■ **TASK TO CARRY OUT**
Reproduce the entries that follow precisely, setting aside any images.

■ **SOURCE MATERIAL**
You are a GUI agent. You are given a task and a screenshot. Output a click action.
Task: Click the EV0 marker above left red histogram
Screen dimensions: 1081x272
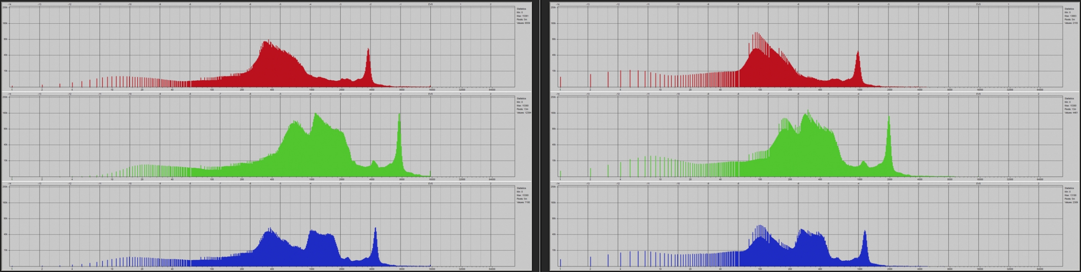point(430,4)
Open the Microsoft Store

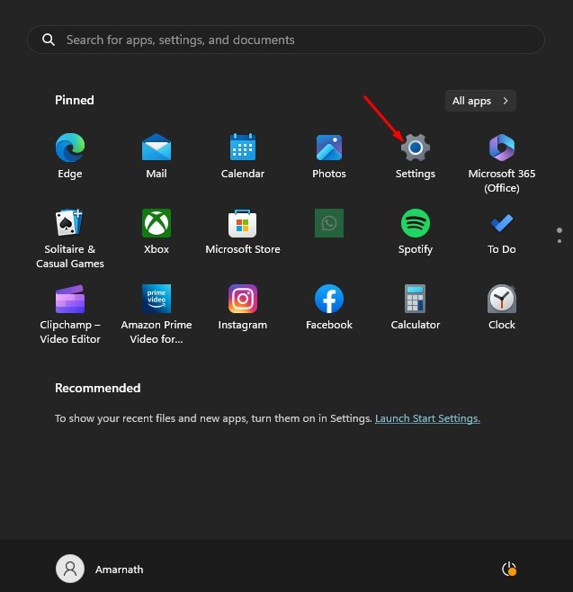[x=243, y=223]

■ **TASK OUTPUT**
You are a GUI agent. You are given a task and a screenshot. Output a click action.
Task: Click the EV0 marker above left red histogram
Screen dimensions: 1081x272
point(430,4)
Open the Microsoft Store

[x=243, y=223]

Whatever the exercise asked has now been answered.